From 1. April 2023, I have been awarded a postdoctoral research stipend by the Japan Society for the Promotion of Science (JSPS) to study transgender issues in Japan for one year. During this term, I have been graciously offered a placement at Ochanomizu University’s Institute for Gender Studies. There I will work closely with Prof. Kei Ishimaru in completing my research project, as he is an expert in the field of trans studies in Japan.

Project background

My project builds on research I conducted in late 2019, described in this blog post. In that research trip, I carried out interviews with trans and gender diverse people living in Japan in order to understand how they experience Japan’s limited institutional support. Since then I have co-authored a chapter on the findings with Prof. Ishimaru, which has been published in KULT’s 2021 book, Comparative Perspectives on Gender Equality in Japan and Norway (access here).

Interestingly, the interviewed participants did not express as much discontent and struggle as one might expect, given the relative lack of infrastructure around gender diversity protection and promotion.

Their stories of coping and empowerment were in many ways comparable to those I had collected of trans people in Norway for my PhD. As Norway’s trans rights are relatively quite advanced, this was an interesting find. Therefore, I decided to apply for further funding to examine how trans people in Japan work individually and communally to foster national and societal belonging.

Summary of my planned project "Trans experiences of belonging in Japan"

In contrast to many countries, Japan has over the past decades upheld traditional understandings of gender norms in response to the globalising trans (transgender and gender diverse) rights movement. As a result, trans people in Japan are facing limited societal and legal recognition of their gender identities and experiences. In this research project, I will investigate how trans people in Japan respond to the lack of formalised recognition. A specific focus will be on how they might find ways to cope or even thrive through individual and collective resilience. To do so, I will apply the analytical framework of belonging - how one experiences and responds to in/exclusion and non/recognition – to personal narratives by trans people as well as to trans community efforts in Japan. Through this framework, I will explore strategies of resilience, such as adaptive modes of sense-making, community development and self-transformation.

In this project, I seek to move away from the victimhood framework of Euro-American gender studies.

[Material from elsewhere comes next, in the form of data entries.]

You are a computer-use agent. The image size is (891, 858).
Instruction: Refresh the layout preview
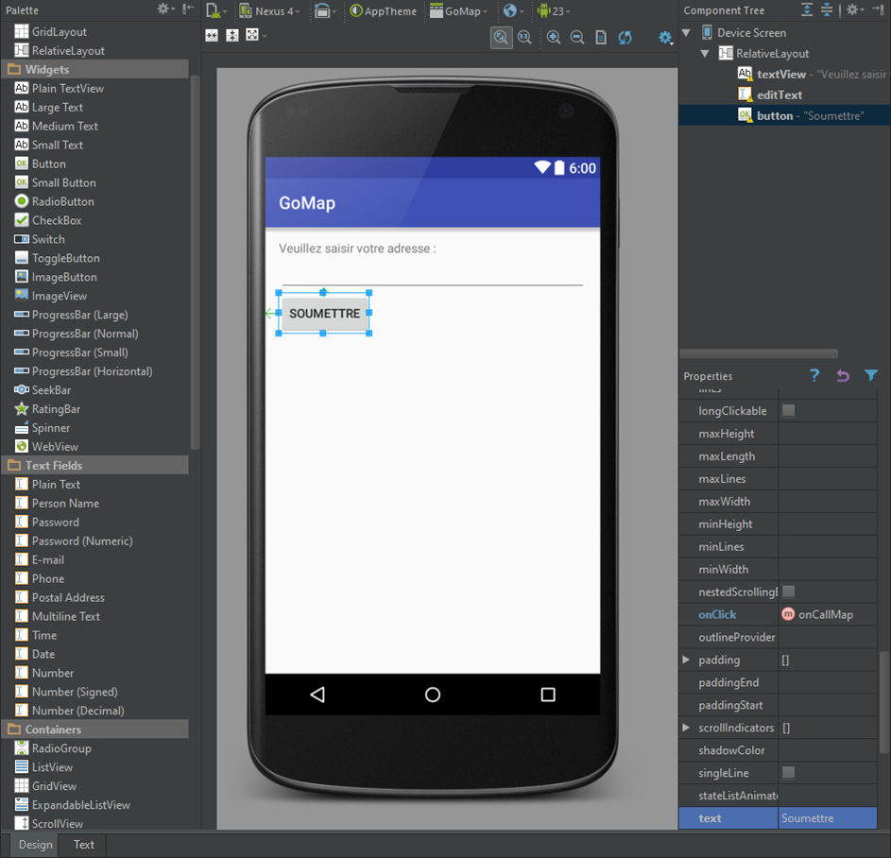point(625,38)

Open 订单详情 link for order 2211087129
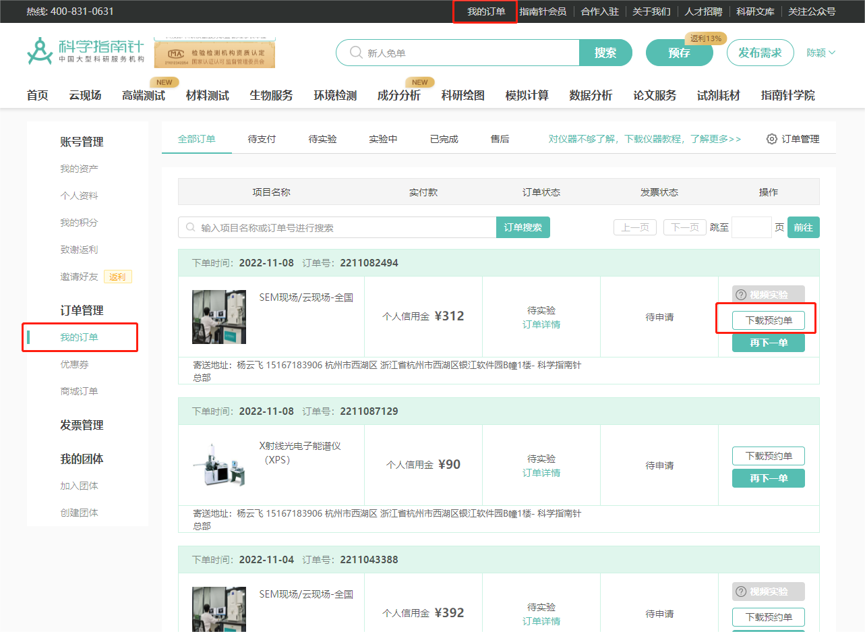coord(541,473)
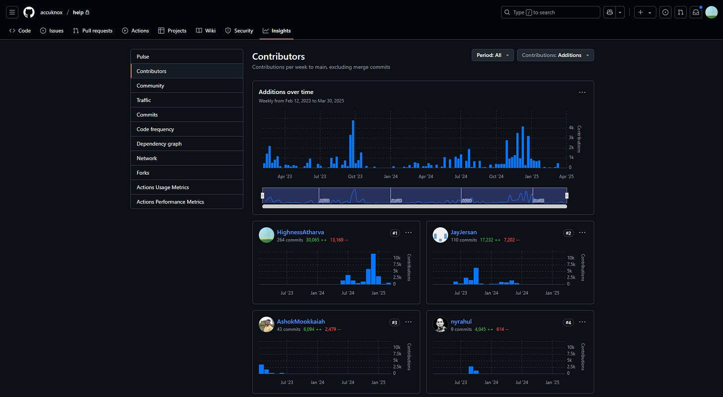Screen dimensions: 723x397
Task: Open the Pull requests shortcut icon in the header
Action: pos(681,12)
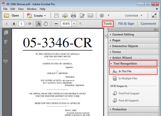Screen dimensions: 161x116
Task: Click the email envelope icon
Action: [x=90, y=16]
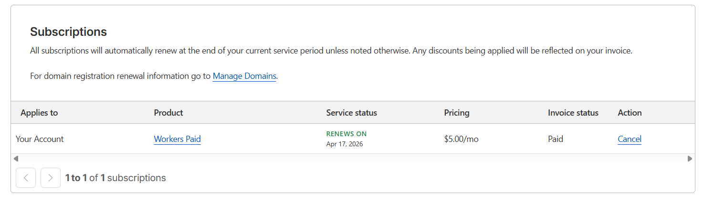Select the Invoice status column header

pyautogui.click(x=573, y=113)
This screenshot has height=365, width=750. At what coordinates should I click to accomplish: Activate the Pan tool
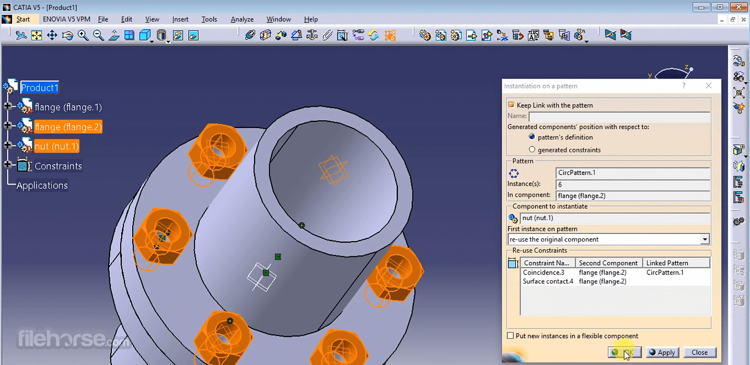[x=52, y=36]
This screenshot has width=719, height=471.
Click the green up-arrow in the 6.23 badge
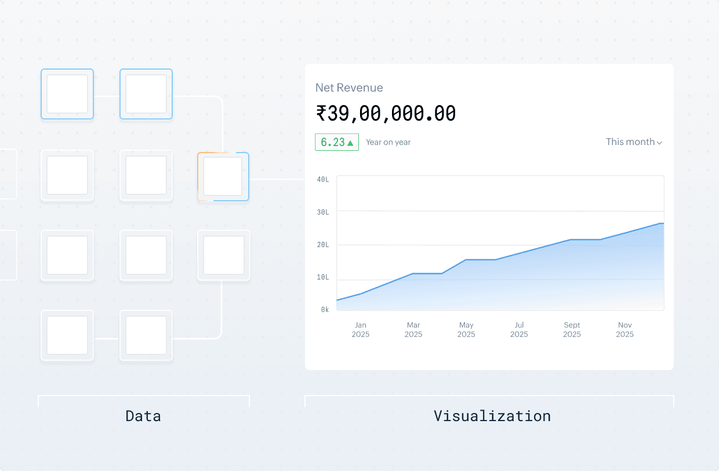click(350, 143)
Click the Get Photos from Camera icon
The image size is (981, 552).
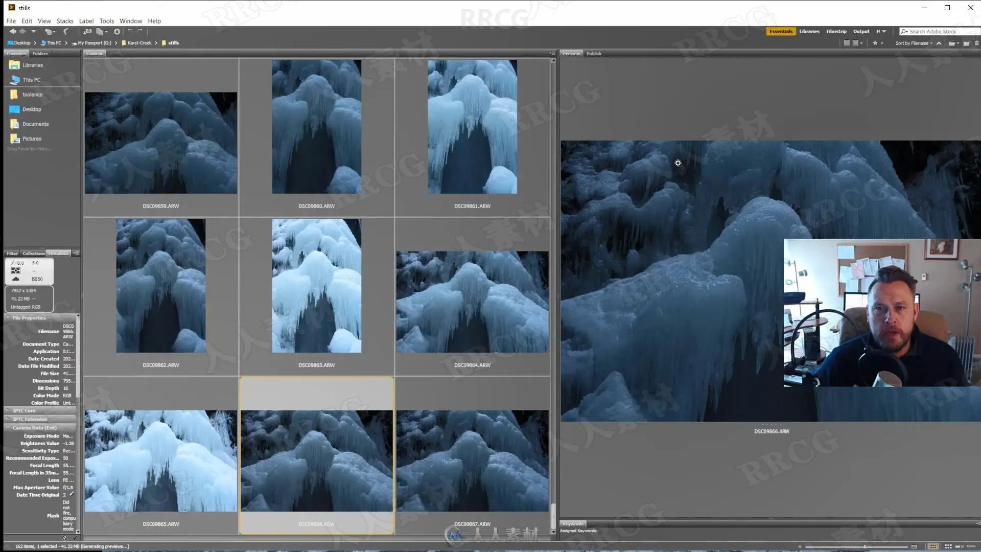[x=87, y=32]
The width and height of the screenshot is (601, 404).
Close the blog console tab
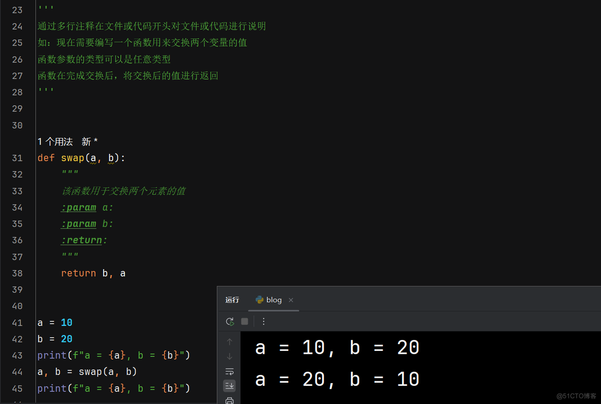tap(291, 300)
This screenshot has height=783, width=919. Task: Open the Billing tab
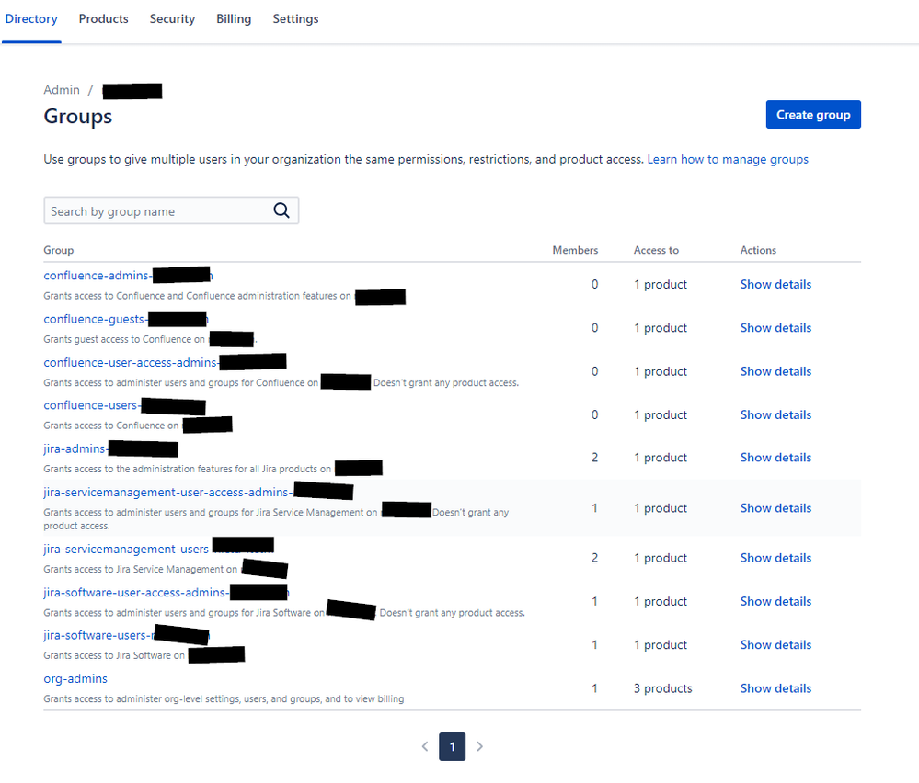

I will examine how trans people in Japan make sense of their limited socio-legal recognition and claim spaces for empowerment, community-building and social/national belonging. I will also study how experiences and responses are informed by local and global discourses on gender diversity and trans rights. How do trans people adopt and adapt these discourses in strategic ways, as individuals and through community work?

The project will apply a transfeminist decolonising framework. This framework is applied order to trace the limitations of the Euro-American rights framework for understanding the nuances of trans experiences in both non-Western contexts and the Western context.